The issue of terminology for post-separation parenting arrangements has generated a lot of interest in recent years. Respondents were asked how often they use terminology other than "custody" and "access" in their agreements. The majority of respondents said that they do use other terminology with 50 percent (n=55) stating that they often use other terminology, and 21 percent (n=23) stating that they almost always use other terminology. Only 10 percent (n=11) stated that they rarely use other terminology in their agreements, and 19 percent (n=21) said they occasionally use other terminology.
When asked how often they use alternate terminology in their orders, however, the pattern was somewhat different. The majority of respondents stated that they rarely (26 percent; n=29) or occasionally (38 percent; n=42) use alternate terminology in their orders. About one quarter of respondents (27 percent; n=30) said that they often use alternate terminology, and only eight percent (n=9) said that they almost always use alternate terminology in their orders.

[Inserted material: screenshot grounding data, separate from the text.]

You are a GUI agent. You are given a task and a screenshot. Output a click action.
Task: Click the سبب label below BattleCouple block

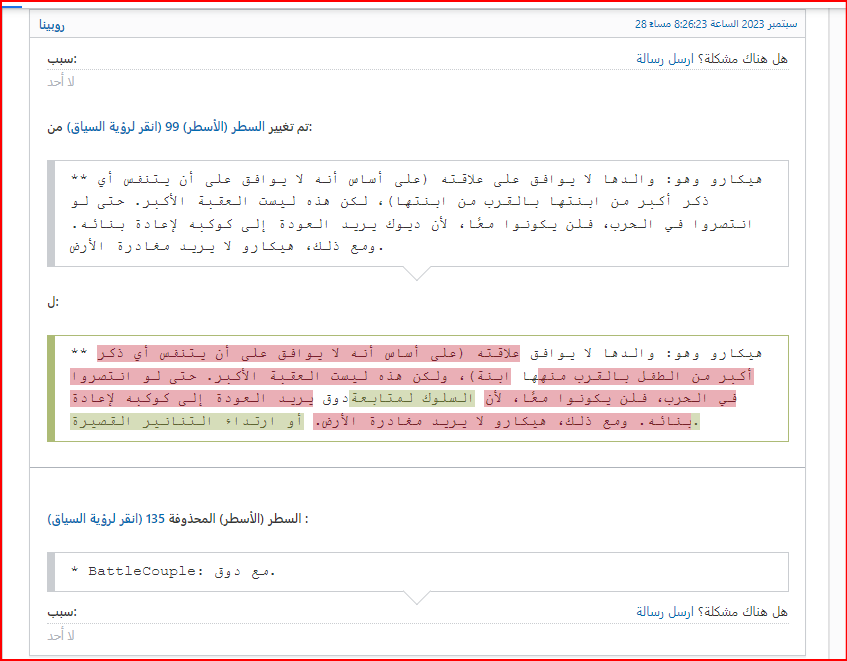[x=62, y=612]
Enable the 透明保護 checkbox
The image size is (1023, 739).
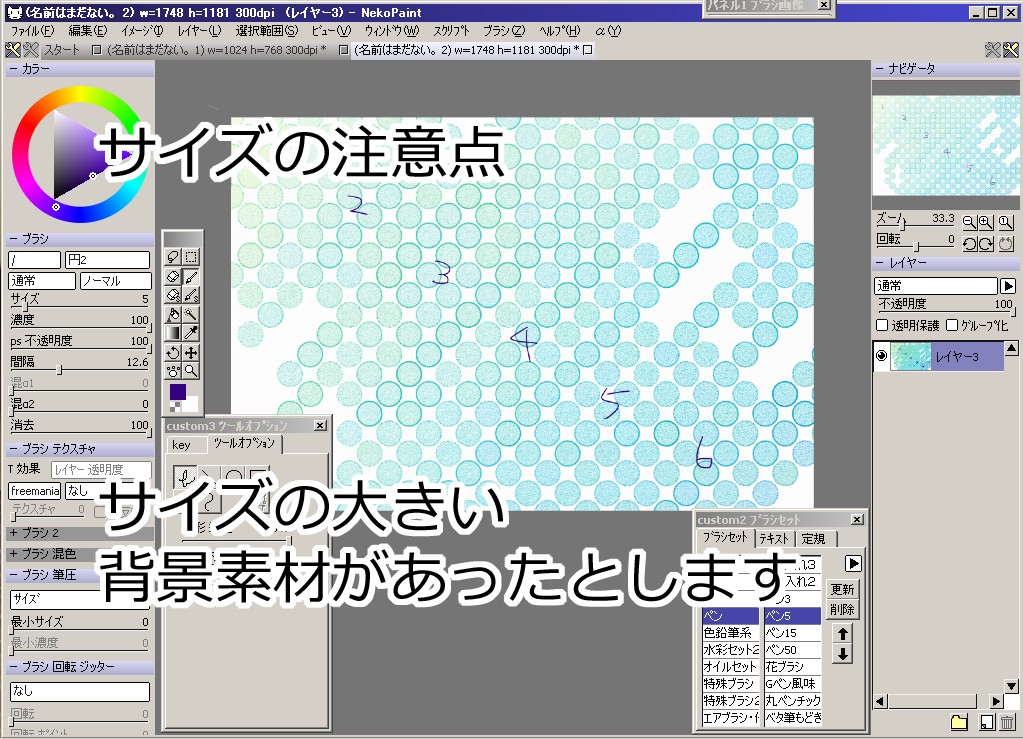click(x=882, y=325)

The survey asked respondents to what extent legislative amendments to the Divorce Act replacing the terms "custody" and "access" with "parenting order," (which includes decision-making responsibilities and parenting time), would promote a less adversarial process. Three quarters of respondents thought that legislative changes would have an effect, with 50 percent (n=58) indicating it would have somewhat of an effect, and 26 percent (n=30) indicating that it would affect the process to a great extent. One quarter (24 percent; n=27) stated that they thought changing the terminology would have no effect on the adversarial process.
Respondents were asked, based on their experience, how often parents are sharing decision making in specific areas. As indicated in Table 2.9, the majority of respondents said that parents shared decision making often or almost always in the areas of health (61 percent) and education (58 percent). The majority of respondents indicated that parents shared decision making occasionally or often in the areas of religion (63 percent) or culture (62 percent). Out of 23 respondents who indicated an "other" area, 15 (65 percent) said that parents were sharing decision making regarding extracurricular activities/recreation.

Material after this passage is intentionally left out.